Galectins are a family of
lectins with a conserved
carbohydrate recognition domain that interacts with beta-
galactosides. By binding cell surface
glycoconjugates,
galectin-1 (gal-1) is involved in cell adhesion and migration processes and is an important regulator of
tumor angiogenesis. Here, we used heteronuclear NMR spectroscopy and molecular modeling to investigate
lactose binding to
gal-1 and to derive
solution NMR structures of
gal-1 in the
lactose-bound and unbound states. Structure analysis shows that the beta-strands and loops around the
lactose binding site, which are more open and dynamic in the unbound state, fold in around the bound
lactose molecule, dampening internal motions at that site and increasing motions elsewhere throughout the
protein to contribute entropically to the binding free energy.
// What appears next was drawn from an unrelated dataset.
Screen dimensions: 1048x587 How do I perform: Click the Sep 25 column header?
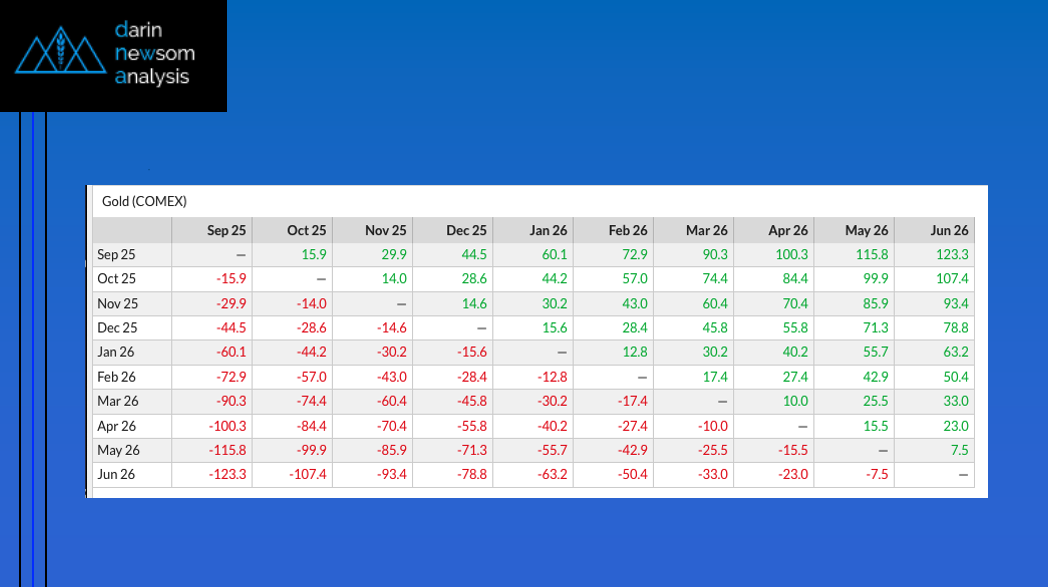(x=226, y=230)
CD data support the view of an overall more open structure in the
lactose-bound state. Analysis of heteronuclear single quantum coherence titration binding data indicates that
lactose binds the two
carbohydrate recognition domains of the
gal-1 dimer with negative cooperativity, in that the first
lactose molecule binds more strongly (K(1)=21+/-6 x 10(3) M(-1)) than the second (K(2)=4+/-2 x 10(3) M(-1)). Isothermal calorimetry data fit using a sequential binding model present a similar picture, yielding K(1)=20+/-10 x 10(3) M(-1) and K(2)=1.67+/-0.07 x 10(3) M(-1). Molecular dynamics simulations provide insight into structural dynamics of the half-loaded
lactose state and, together with NMR data, suggest that
lactose binding at one site transmits a signal through the beta-sandwich and loops to the second binding site. Overall, our results provide new insight into
gal-1 structure-function relationships and to
protein-
carbohydrate interactions in general.